[Date Prev][Date Next][Thread Prev][Thread Next][Date Index][Thread Index]
Re: [PATCH] util/mmap: optimize qemu_ram_mmap() alignment
From: |
Steven Sistare |
Subject: |
Re: [PATCH] util/mmap: optimize qemu_ram_mmap() alignment |
Date: |
Tue, 11 Apr 2023 10:39:53 -0400 |
User-agent: |
Mozilla/5.0 (Windows NT 10.0; Win64; x64; rv:102.0) Gecko/20100101 Thunderbird/102.9.1 |
On 4/11/2023 3:57 AM, David Hildenbrand wrote:
> On 10.04.23 17:46, Steve Sistare wrote:
>> Guest RAM created with memory-backend-memfd is aligned to a
>> QEMU_VMALLOC_ALIGN=2M boundary, and memory-backend-memfd does not support
>> the "align" parameter to change the default. This is sub-optimal on
>> aarch64 kernels with a 64 KB page size and 512 MB huge page size, as the
>> range will not be backed by huge pages. Moreover, any shared allocation
>> using qemu_ram_mmap() will be sub-optimal on such a system if the align
>> parameter is less than 512 MB.
>>
>> The kernel is smart enough to return a hugely aligned pointer for MAP_SHARED
>> mappings when /sys/kernel/mm/transparent_hugepage/shmem_enabled allows it.
>> However, the qemu function qemu_ram_mmap() mmap's twice to perform its own
>> alignment:
>>
>> guardptr = mmap(0, total, PROT_NONE, flags, ...
>> flags |= shared ? MAP_SHARED : MAP_PRIVATE;
>> ptr = mmap(guardptr + offset, size, prot, flags | map_sync_flags, ...
>>
>> On the first call, flags has MAP_PRIVATE, hence the kernel does not apply
>> its shared memory policy, and returns a non-huge-aligned guardptr.
>>
>> To fix, for shared mappings, pass MAP_SHARED to both mmap calls.
>>
>> Signed-off-by: Steve Sistare <steven.sistare@oracle.com>
>> Reviewed-by: Joao Martins <joao.m.martins@oracle.com>
>> ---
>> util/mmap-alloc.c | 5 +++--
>> 1 file changed, 3 insertions(+), 2 deletions(-)
>>
>> diff --git a/util/mmap-alloc.c b/util/mmap-alloc.c
>> index 5ed7d29..37a0d1e 100644
>> --- a/util/mmap-alloc.c
>> +++ b/util/mmap-alloc.c
>> @@ -121,7 +121,7 @@ static bool map_noreserve_effective(int fd, uint32_t
>> qemu_map_flags)
>> * Reserve a new memory region of the requested size to be used for mapping
>> * from the given fd (if any).
>> */
>> -static void *mmap_reserve(size_t size, int fd)

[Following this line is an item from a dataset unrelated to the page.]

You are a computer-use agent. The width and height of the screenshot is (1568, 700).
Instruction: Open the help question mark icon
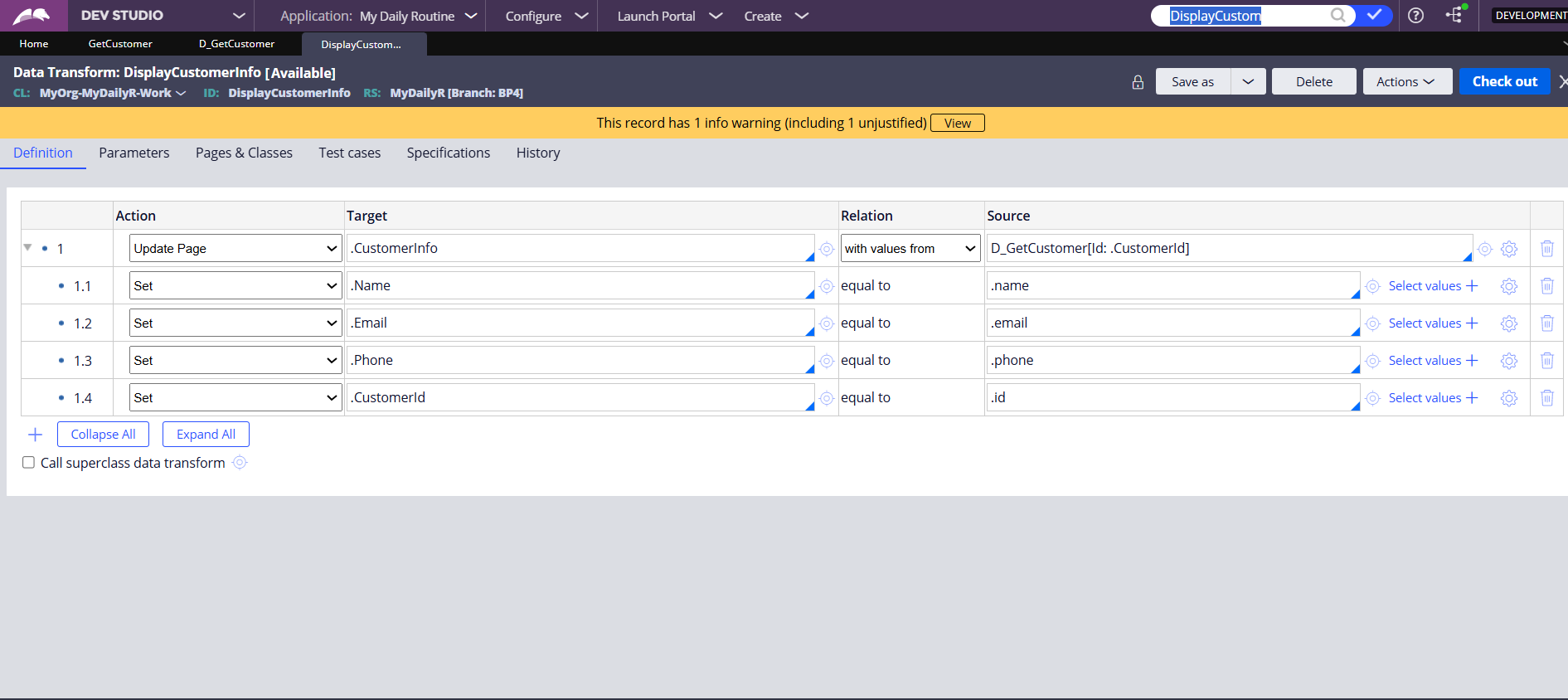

>> +static void *mmap_reserve(size_t size, int fd, int final_flags)
>> {
>> int flags = MAP_PRIVATE;
>> @@ -144,6 +144,7 @@ static void *mmap_reserve(size_t size, int fd)
>> #else
>> fd = -1;
>> flags |= MAP_ANONYMOUS;
>> + flags |= final_flags & MAP_SHARED;
>
> Setting both, MAP_PRIVATE and MAP_SHARED sure sounds very wrong.
Yes, thanks. I introduced that mistake when I ported the fix from an earlier
qemu that did not
have mmap_reserve. Should be:
fd = -1;
flags = MAP_ANONYMOUS;
flags |= final_flags & (MAP_SHARED | MAP_PRIVATE);
> The traditional way to handle that is via QEMU_VMALLOC_ALIGN.
>
> I think you'd actually want to turn QEMU_VMALLOC_ALIGN into a function that
> is able to special-case like
> hw/virtio/virtio-mem.c:virtio_mem_default_thp_size() does for
> "qemu_real_host_page_size() == 64 * KiB".
>
> If you set QEMU_VMALLOC_ALIGN properly, you'll also have any DIMMs get that
> alignment in guest physical address space.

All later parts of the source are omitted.